=== Task requirements ===
- a) In the post on assumptions, what special element is suggested as a likely identity?
- b) Reproduce the post on assumptions word for word, everything from "When you then" down to "there are counterexamples.".

=== Excerpted passage ===
It sounds like you're confusing two kind of assumptions.* There's assumptions you make when they're reasonable and assumptions you make to show their logical consequences are appealing or make an object completely understandable that, when similar objects would be harder to pin down if you don't make those assumptions. When you say you assume there's an identity and then you show it exists, that's inconsistent with the second kind of assumption - assuming something is true does not show it's true, does not show it follows from independent assumptions. Also, when you say "then show it exists and that it is the identity," the word "it" is still talking about an identity element, so you carry that assumption forward into the phrase "and that it is the identity," so that actually means "show that the identity is the identity." What you'd do instead is there might be some special element of the algebra, like 12 o'clock for the 12-hour clock under addition, that you suspect is the identity. You then show it satisfies being the identity of that addition, assuming the values of the 12-by-12 addition table for the clock are what they are. You never assume an algebra has an identity if you need to prove it has one.

When you then say you assume an inverse exists because the identity exists, you seem to be talking about it being reasonable for an element to have an inverse under some operation whenever there is an identity element for that operation. You could never take an element of an algebra and assume an inverse element exists and then rightfully conclude that it exists. There's a famous debacle about the fact that a monoid being cancellative doesn't imply it can be embedded in a group. Reasonable assumption, but if you assume the monoid you're working with is cancellative and can be embedded in a group, you've just chosen a special case, whereas if you assume that if your monoid is cancellative then it must be embeddable in a group, you've assumed a contradiction - that all cancellative monoids can be embedded in group, which is false, there are counterexamples.

=== Stored records ===
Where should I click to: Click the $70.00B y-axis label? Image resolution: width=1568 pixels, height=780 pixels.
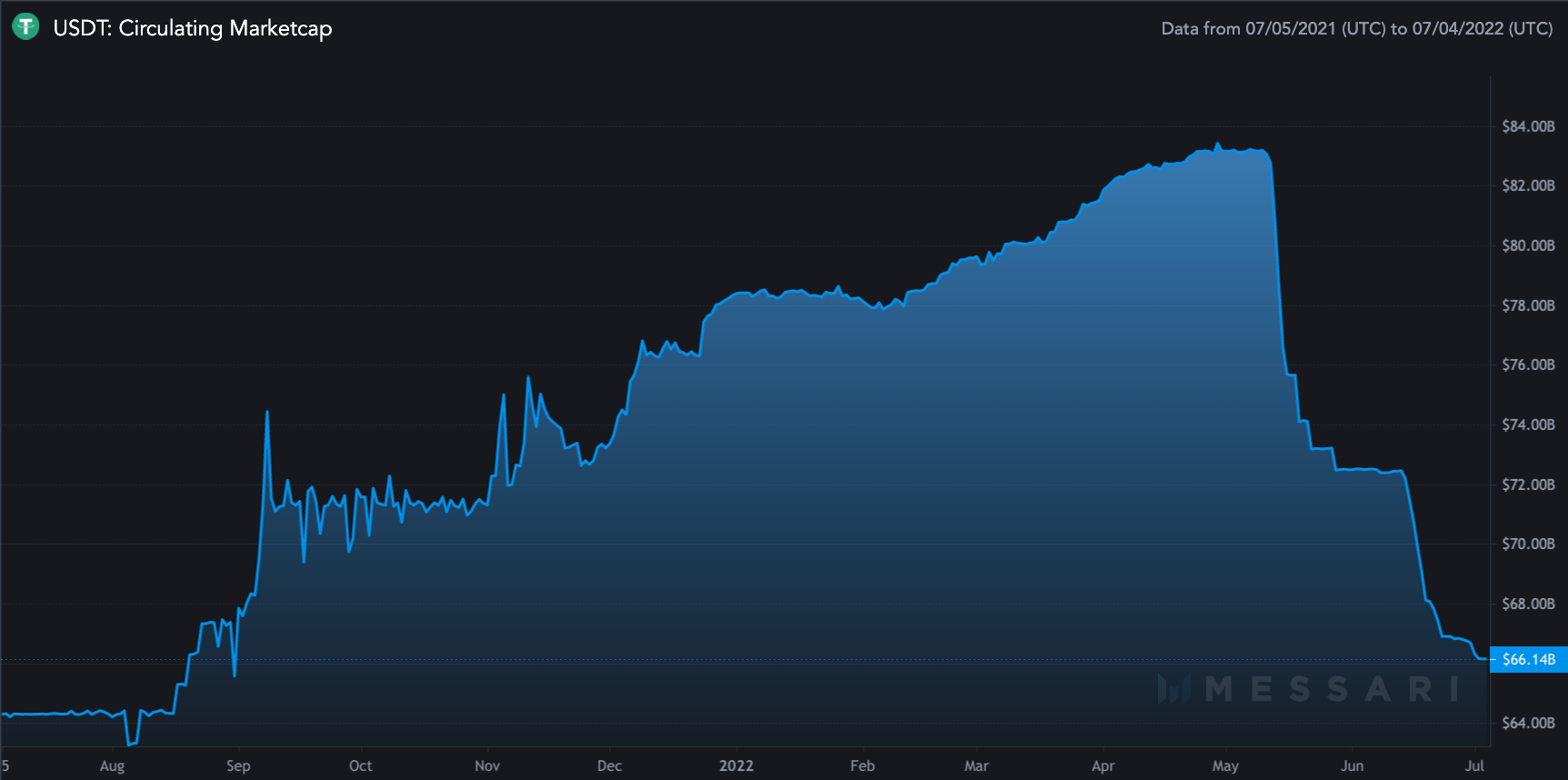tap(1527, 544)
==
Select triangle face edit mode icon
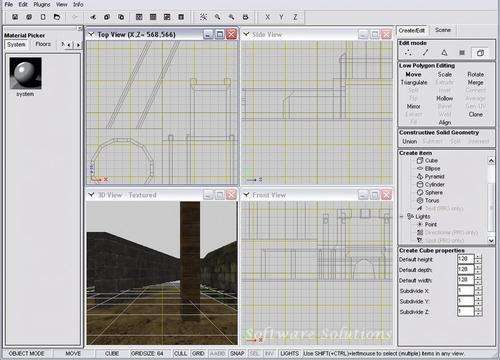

=== Answers to the exercises ===
- a) 12 o'clock, for the 12-hour clock under addition.

- b)
When you then say you assume an inverse exists because the identity exists, you seem to be talking about it being reasonable for an element to have an inverse under some operation whenever there is an identity element for that operation. You could never take an element of an algebra and assume an inverse element exists and then rightfully conclude that it exists. There's a famous debacle about the fact that a monoid being cancellative doesn't imply it can be embedded in a group. Reasonable assumption, but if you assume the monoid you're working with is cancellative and can be embedded in a group, you've just chosen a special case, whereas if you assume that if your monoid is cancellative then it must be embeddable in a group, you've assumed a contradiction - that all cancellative monoids can be embedded in group, which is false, there are counterexamples.